[Dataset entries]
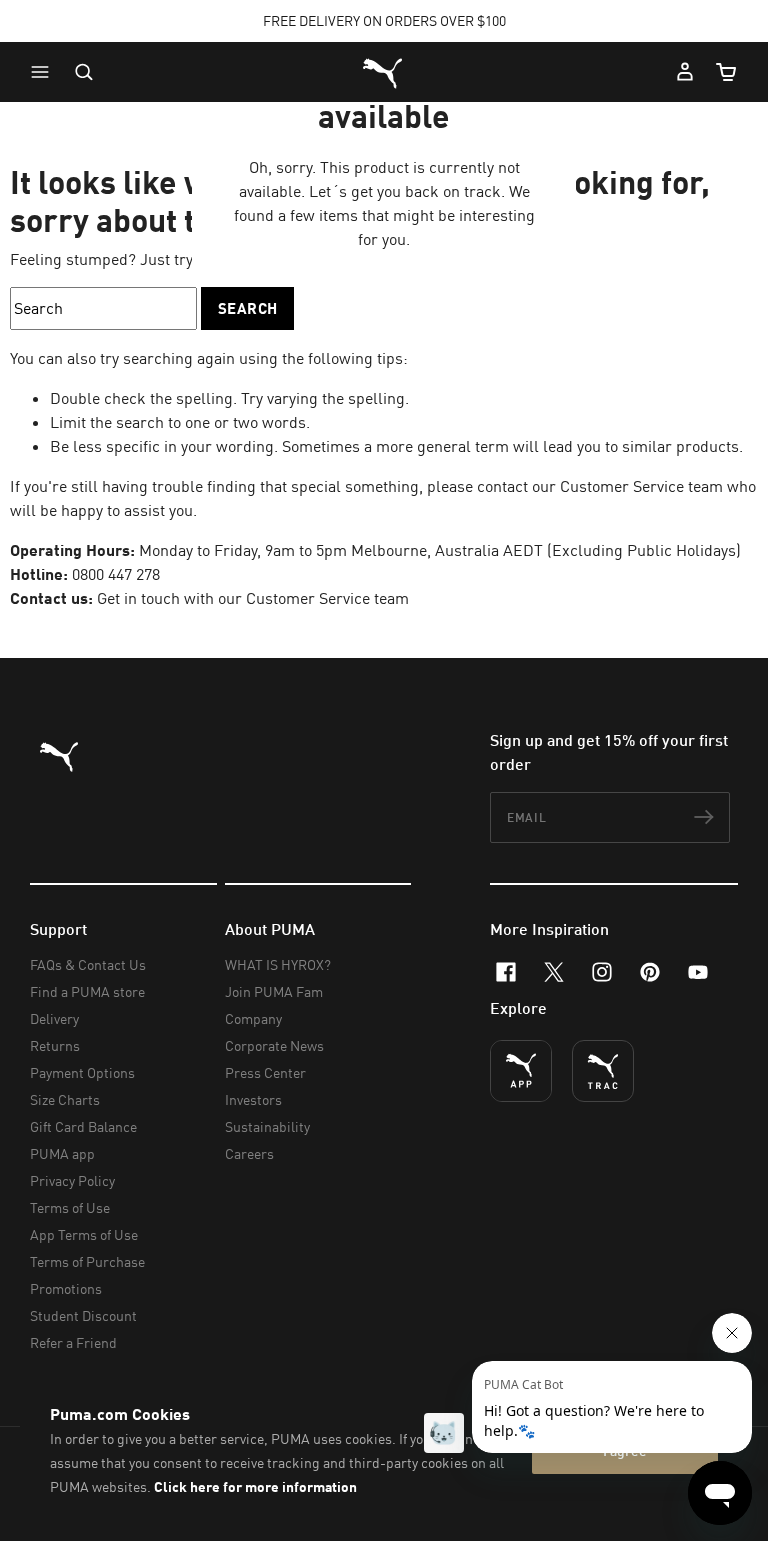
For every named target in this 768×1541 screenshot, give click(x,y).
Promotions (66, 1288)
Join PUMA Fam (274, 991)
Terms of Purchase (87, 1261)
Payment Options (82, 1072)
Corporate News (274, 1045)
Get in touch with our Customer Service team (251, 598)
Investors (253, 1099)
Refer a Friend (73, 1342)
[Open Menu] (45, 72)
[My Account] (685, 72)
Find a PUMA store (87, 991)
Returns (55, 1045)
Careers (249, 1153)
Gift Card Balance (83, 1126)
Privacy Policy (72, 1180)
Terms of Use (70, 1207)
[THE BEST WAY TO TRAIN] (603, 1071)
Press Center (265, 1072)
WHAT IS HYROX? (278, 964)
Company (253, 1018)
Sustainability (267, 1126)
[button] (45, 72)
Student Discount (83, 1315)
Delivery (54, 1018)
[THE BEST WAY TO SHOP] (521, 1071)
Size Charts (65, 1099)
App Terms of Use (84, 1234)
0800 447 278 (116, 574)
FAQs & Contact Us (88, 964)
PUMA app (62, 1153)
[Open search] (84, 72)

__WHAT IS BEING ASKED__. An exact copy of the lines from the one containing "[My Account] (685, 72)" through the end of the entries is required, and nothing beyond them.

__TASK RESPONSE__.
[My Account] (685, 72)
Find a PUMA store (87, 991)
Returns (55, 1045)
Careers (249, 1153)
Gift Card Balance (83, 1126)
Privacy Policy (72, 1180)
Terms of Use (70, 1207)
[THE BEST WAY TO TRAIN] (603, 1071)
Press Center (265, 1072)
WHAT IS HYROX? (278, 964)
Company (253, 1018)
Sustainability (267, 1126)
[button] (45, 72)
Student Discount (83, 1315)
Delivery (54, 1018)
[THE BEST WAY TO SHOP] (521, 1071)
Size Charts (65, 1099)
App Terms of Use (84, 1234)
0800 447 278 (116, 574)
FAQs & Contact Us (88, 964)
PUMA app (62, 1153)
[Open search] (84, 72)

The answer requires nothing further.